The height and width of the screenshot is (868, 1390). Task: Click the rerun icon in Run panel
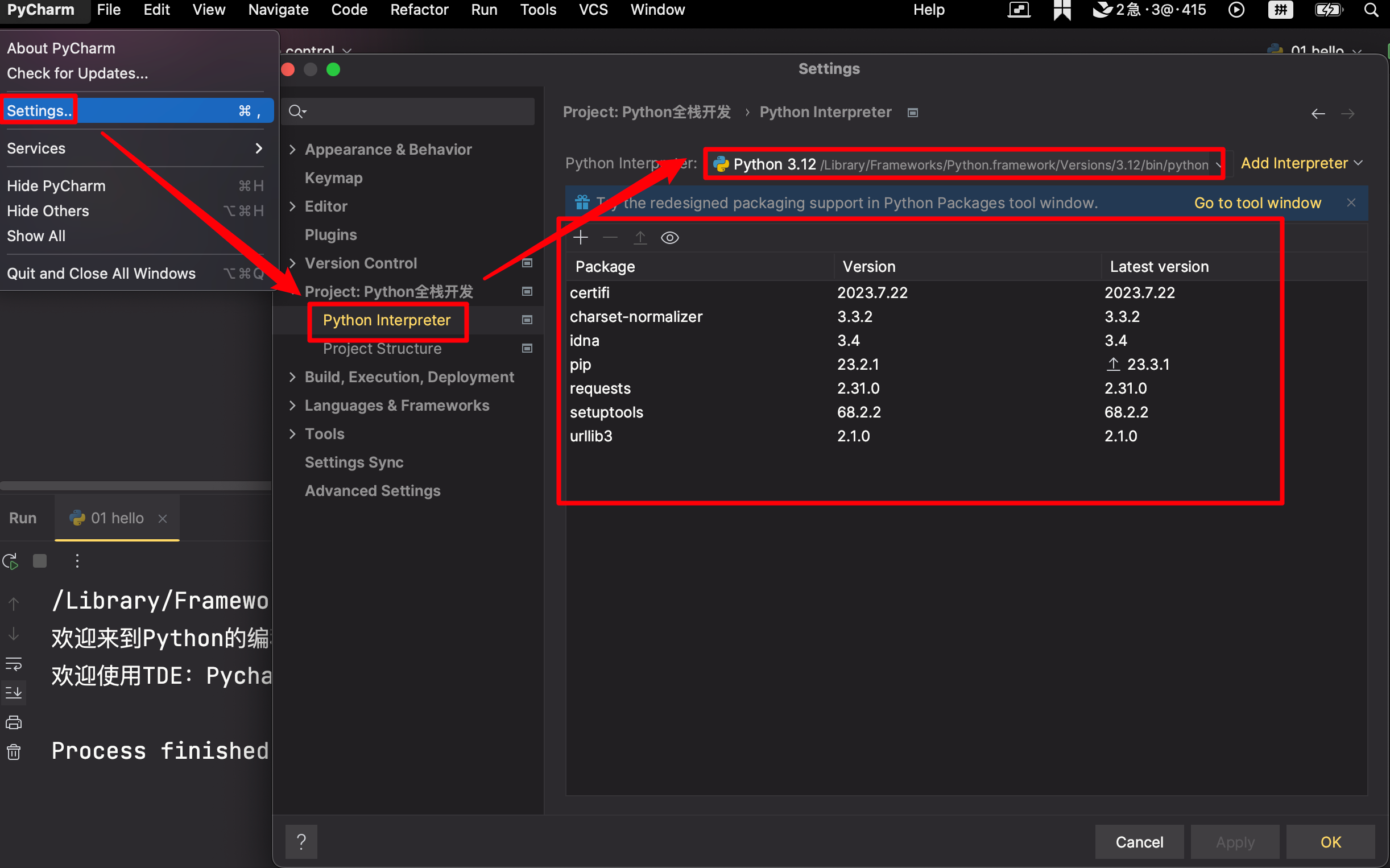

==

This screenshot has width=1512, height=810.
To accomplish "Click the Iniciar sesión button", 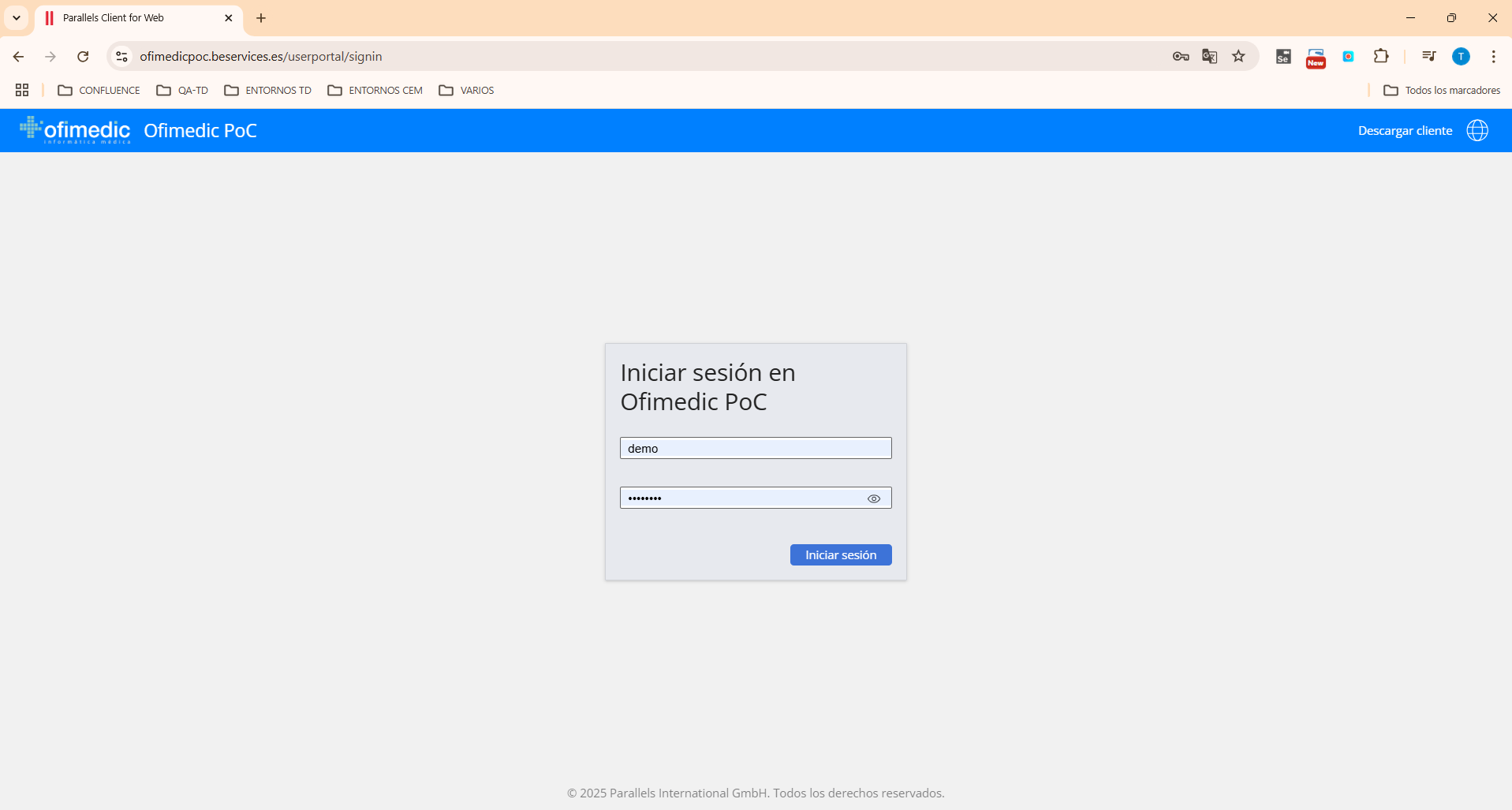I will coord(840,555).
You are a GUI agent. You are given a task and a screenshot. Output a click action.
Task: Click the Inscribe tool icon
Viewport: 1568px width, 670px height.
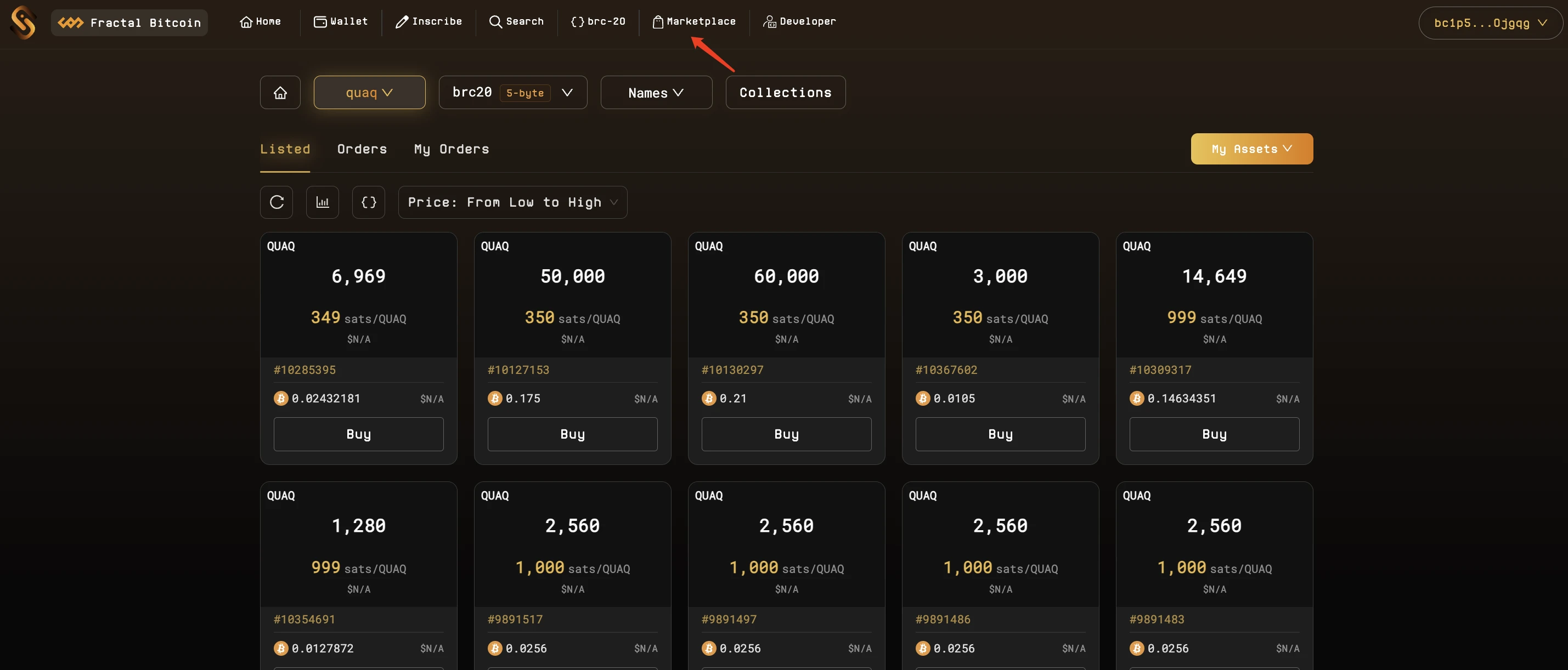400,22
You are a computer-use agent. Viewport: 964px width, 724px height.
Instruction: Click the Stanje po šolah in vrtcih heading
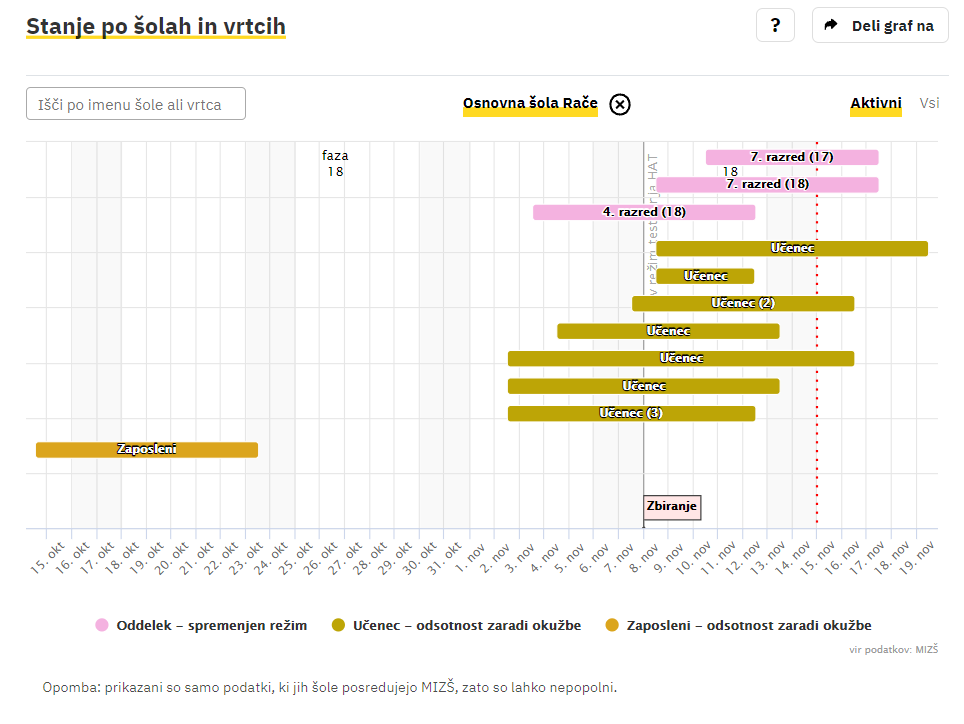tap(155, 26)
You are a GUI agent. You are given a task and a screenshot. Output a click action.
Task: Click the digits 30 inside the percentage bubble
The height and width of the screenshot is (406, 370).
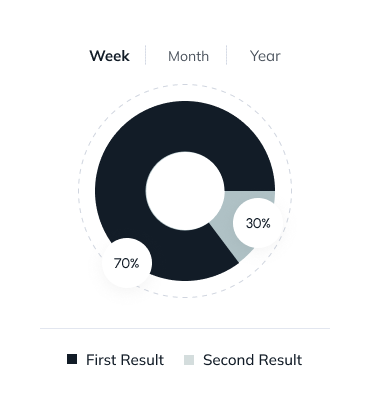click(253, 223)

Exercise. Please edit the listing lines between the one holding "You are a computer-use" and the one holding "tap(155, 26)", inclusive, swapping "heading" for "title" and leaving everything else as it is. Give only those lines, without the pictures.

Solution to this problem.
You are a computer-use agent. Viewport: 964px width, 724px height.
Instruction: Click the Stanje po šolah in vrtcih title
tap(155, 26)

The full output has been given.